Kat, Gant and Joblonsky stood before them, kitted out in full. Even their hefty complement of gear couldn’t quite make up for the memories flashing through Jack’s head: flying shrapnel, caterwauling through the air; shrapnel that had once been police cruisers. And claws, and a pair of unforgiving, glowing eyes.

Kat’s gaze lingered on Hartree and Forman and the others on the monitors for a final moment, then her face hardened. “We’re ready.”

Jack and Barry nodded. This was it, the last moment before the plunge. Every step from here was a step towards Harper. And they would go, to whatever end.

“Okay,” Jack said. Forcing that one word from his lips was like pushing a gobstopper out from between his teeth.

Then the moment was over and they were moving back towards the garage, leaving the atrium behind.

“What are you going to do, when you get in there?” Kat said under her breath.

No damn idea
, Jack thought.

 

 

19

 

The tunnel changed once again, its walls made not of dark rock, but of glittering crystals. The temperature had been rising steadily as Harper descended into the earth, reaching the stifling heat of a coal mine, close to fiery innards of the earth. But then it had started getting colder again, a gentle cooling at first, then a sharp decline, until now ice condensed on Harper’s jacket.

In a thin halo around his body, it snowed in the darkness.

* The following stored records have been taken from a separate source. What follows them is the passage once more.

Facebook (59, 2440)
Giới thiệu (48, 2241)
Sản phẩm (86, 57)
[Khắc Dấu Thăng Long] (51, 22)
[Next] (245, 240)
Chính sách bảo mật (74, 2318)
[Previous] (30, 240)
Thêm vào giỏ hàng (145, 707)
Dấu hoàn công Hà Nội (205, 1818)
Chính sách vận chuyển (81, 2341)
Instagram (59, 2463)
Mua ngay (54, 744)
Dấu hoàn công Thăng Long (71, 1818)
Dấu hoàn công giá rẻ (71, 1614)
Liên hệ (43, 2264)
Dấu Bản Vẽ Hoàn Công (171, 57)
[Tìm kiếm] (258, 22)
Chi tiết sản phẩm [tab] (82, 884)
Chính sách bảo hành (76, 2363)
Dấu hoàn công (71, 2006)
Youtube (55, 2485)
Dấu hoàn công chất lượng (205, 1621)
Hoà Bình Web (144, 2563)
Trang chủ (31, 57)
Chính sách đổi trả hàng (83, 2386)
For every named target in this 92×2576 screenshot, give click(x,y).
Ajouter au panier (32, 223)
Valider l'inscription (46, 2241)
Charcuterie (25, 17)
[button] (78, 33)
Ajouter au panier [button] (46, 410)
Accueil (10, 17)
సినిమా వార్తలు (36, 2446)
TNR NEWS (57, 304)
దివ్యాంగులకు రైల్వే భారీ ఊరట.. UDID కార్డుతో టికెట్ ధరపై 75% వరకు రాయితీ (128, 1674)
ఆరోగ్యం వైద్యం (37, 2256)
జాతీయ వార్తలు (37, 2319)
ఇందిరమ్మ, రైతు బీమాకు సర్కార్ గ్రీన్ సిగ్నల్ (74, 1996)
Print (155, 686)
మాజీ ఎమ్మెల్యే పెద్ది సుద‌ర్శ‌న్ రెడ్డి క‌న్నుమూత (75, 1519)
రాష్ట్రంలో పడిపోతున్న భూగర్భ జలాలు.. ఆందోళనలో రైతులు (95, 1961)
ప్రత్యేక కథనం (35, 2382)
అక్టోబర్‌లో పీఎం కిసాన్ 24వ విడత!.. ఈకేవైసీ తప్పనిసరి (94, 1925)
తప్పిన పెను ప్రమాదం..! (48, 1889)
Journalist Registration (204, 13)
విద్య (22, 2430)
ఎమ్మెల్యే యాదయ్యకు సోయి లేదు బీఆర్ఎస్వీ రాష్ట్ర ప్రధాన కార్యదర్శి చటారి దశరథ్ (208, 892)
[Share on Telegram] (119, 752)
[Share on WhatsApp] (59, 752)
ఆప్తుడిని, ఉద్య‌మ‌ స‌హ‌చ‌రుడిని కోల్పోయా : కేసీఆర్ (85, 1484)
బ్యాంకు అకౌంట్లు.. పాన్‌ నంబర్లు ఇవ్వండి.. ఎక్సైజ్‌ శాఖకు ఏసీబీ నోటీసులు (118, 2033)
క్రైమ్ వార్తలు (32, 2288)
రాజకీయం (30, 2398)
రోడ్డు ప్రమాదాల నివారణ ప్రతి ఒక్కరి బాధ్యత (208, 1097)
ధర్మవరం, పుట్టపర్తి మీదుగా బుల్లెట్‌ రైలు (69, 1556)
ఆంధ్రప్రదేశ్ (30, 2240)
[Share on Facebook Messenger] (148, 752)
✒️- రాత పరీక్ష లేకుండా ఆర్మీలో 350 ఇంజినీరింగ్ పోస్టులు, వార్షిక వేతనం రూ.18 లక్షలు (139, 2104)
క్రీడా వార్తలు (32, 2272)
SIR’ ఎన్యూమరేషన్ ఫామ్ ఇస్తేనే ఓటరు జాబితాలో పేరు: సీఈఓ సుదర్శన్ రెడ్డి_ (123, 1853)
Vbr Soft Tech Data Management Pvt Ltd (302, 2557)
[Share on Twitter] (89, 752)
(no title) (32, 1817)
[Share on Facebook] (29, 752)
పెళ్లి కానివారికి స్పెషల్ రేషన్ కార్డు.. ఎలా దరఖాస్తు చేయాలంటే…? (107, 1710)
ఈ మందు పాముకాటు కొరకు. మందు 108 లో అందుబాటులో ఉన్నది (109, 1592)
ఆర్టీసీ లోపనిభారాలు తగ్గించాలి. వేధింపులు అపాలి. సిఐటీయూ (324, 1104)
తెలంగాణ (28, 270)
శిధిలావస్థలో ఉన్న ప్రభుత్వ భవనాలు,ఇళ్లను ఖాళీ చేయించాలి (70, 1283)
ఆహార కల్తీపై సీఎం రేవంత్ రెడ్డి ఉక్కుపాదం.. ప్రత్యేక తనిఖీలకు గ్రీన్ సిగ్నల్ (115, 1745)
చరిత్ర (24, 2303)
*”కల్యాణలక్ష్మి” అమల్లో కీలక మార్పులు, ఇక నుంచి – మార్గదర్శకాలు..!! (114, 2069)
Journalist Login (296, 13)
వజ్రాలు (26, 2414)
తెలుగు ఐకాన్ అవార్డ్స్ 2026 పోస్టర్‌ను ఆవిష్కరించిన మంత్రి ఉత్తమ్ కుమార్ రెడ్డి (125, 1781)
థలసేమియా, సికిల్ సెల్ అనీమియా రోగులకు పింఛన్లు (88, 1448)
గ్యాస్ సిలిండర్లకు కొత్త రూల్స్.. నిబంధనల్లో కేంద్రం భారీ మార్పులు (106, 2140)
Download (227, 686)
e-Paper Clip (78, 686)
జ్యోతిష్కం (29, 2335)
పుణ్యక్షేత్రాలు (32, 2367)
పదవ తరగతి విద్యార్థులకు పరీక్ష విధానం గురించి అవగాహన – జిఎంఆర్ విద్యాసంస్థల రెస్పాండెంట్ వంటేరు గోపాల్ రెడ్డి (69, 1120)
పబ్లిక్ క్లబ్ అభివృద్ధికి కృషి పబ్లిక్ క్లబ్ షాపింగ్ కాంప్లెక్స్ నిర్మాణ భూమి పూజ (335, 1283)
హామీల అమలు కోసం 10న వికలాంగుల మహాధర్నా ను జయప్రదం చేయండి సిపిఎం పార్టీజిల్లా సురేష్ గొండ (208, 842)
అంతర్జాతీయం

Harper wondered how far he had descended, but then chastised himself for such foolishness. He had lived too long in this simple, linear, featureless place, where distances and times were regular and unchanging. But not this place: the Beacons were true links to All Where. That meant he could have been a few hundred yards down, or several miles.

There wasn’t even any guarantee that he was still beneath Manhattan.